After climbing to record highs on the back of historic stimulus
and a rally in technology stocks, the benchmark S&P 500 <.SPX>
and tech-heavy Nasdaq <.IXIC> suffered their worst day in nearly
three months on Friday as investors booked gains.
At 6:18 a.m. ET, Nasdaq 100 e-minis <NQcv1> were down 26 points,
or 0.22%. Dow e-minis <1YMcv1> were up 181 points, or 0.64%, and
S&P 500 e-minis <EScv1> were up 15.25 points, or 0.44%.

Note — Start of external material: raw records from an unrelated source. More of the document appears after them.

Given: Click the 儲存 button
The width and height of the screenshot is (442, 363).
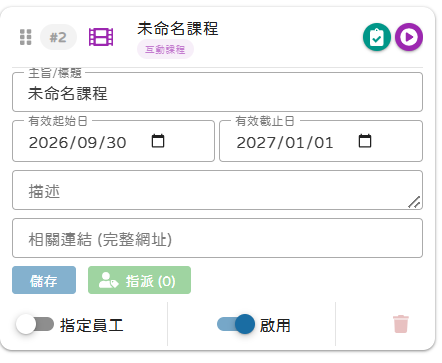Looking at the screenshot, I should 44,280.
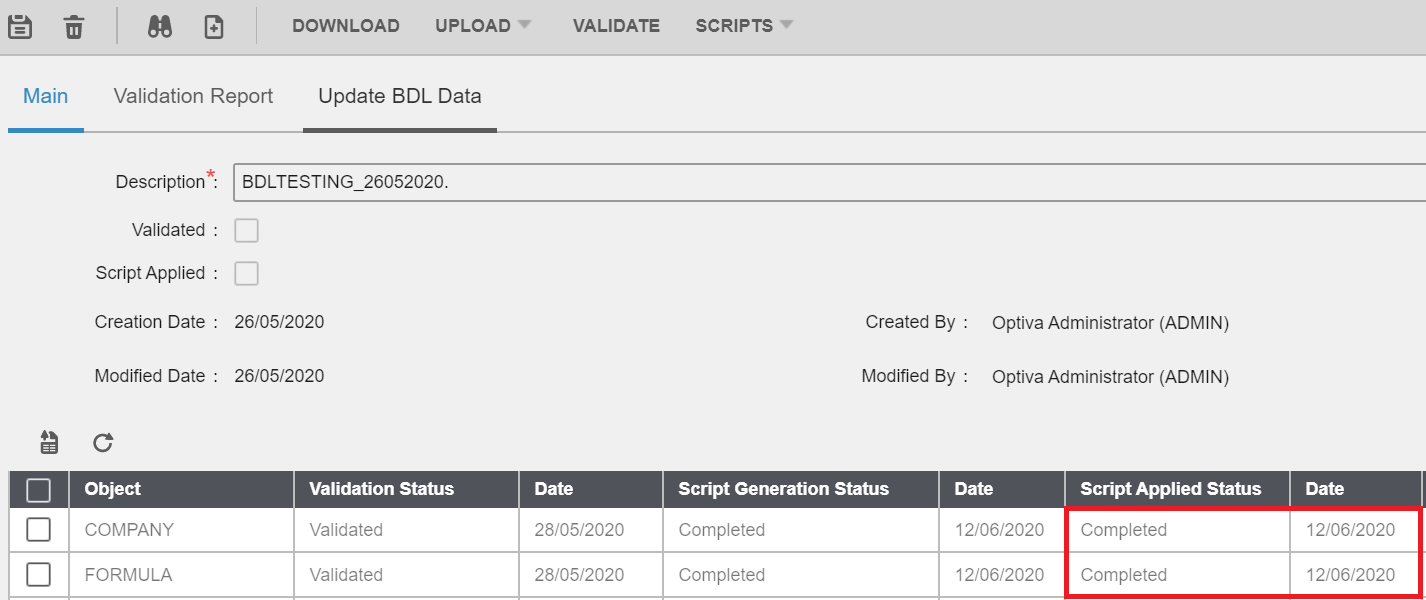Switch to the Validation Report tab
1426x600 pixels.
click(x=192, y=95)
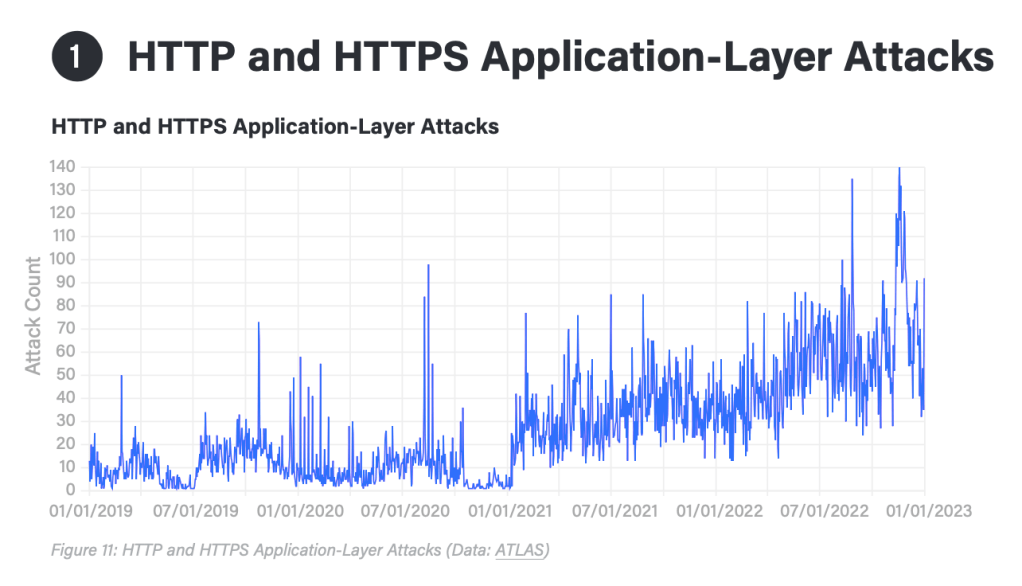Click the 01/01/2021 date label
The height and width of the screenshot is (586, 1022).
507,510
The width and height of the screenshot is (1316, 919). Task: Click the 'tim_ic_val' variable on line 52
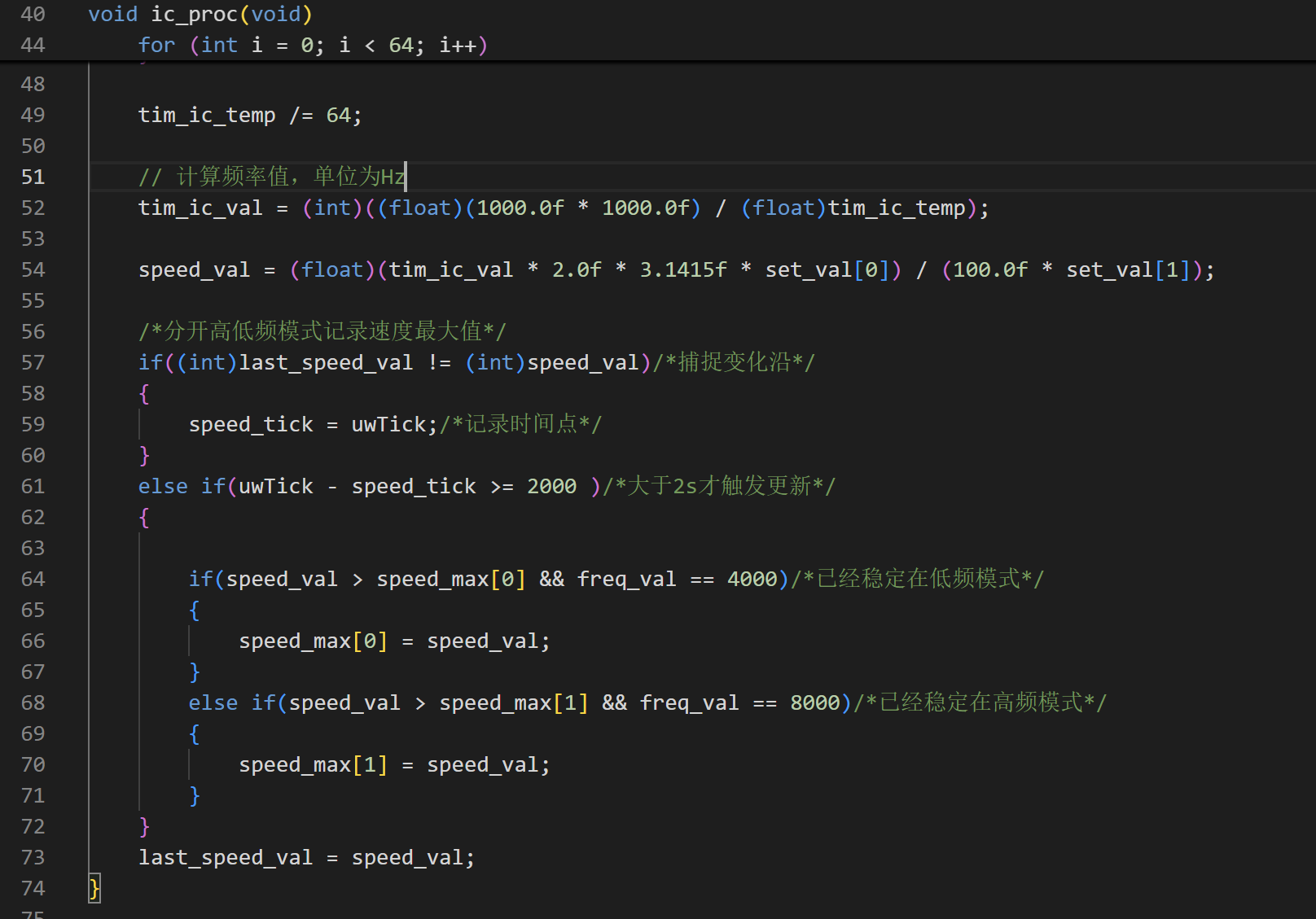click(200, 208)
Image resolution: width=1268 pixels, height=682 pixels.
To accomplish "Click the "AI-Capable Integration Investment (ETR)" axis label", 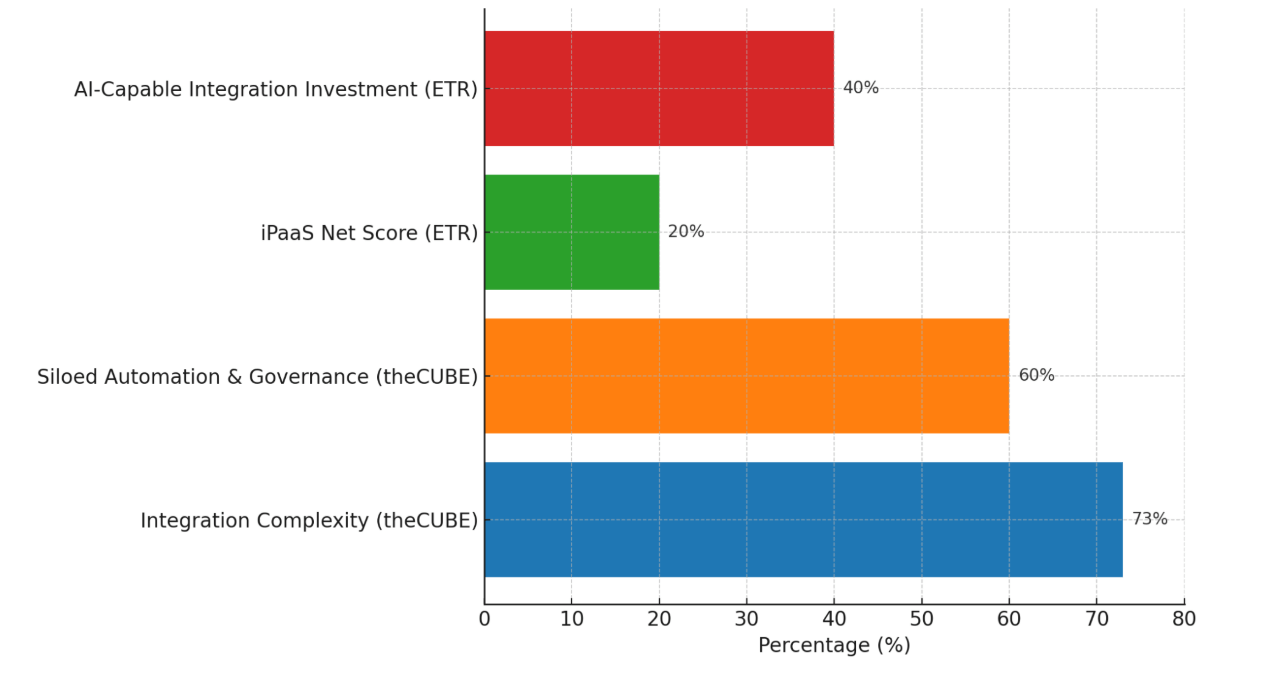I will click(x=275, y=90).
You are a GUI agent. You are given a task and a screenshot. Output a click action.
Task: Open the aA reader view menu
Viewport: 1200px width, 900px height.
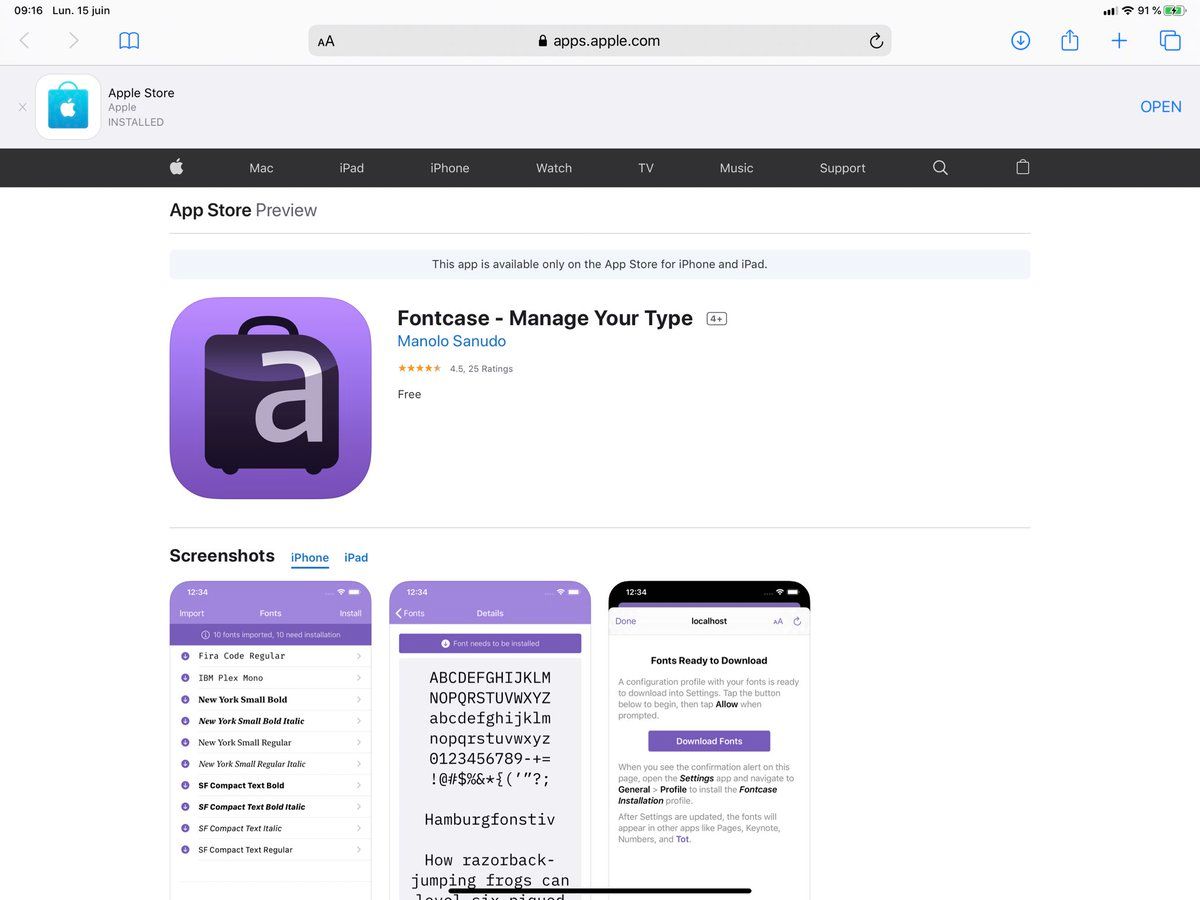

Apple Inc <AAPL.O>, Microsoft Inc <MSFT.O>, Amazon.com Inc <AMZN.O>
and Tesla Inc <TSLA.O>, which bore the brunt of Thursday's
losses, were flat to marginally lower in early premarket
trading.
Shares of rate-sensitive bank stocks including Bank of America
Corp <BAC.N>, Citigroup Inc <C.N>, JPMorgan Chase & Co <JPM.N>
rose between 1.3% and 1.8% as the benchmark 10-year <US10YT=RR>
yield bounced off of a near four-week low. [US/]
(Reporting by Medha Singh in Bengaluru; Editing by Arun Koyyur)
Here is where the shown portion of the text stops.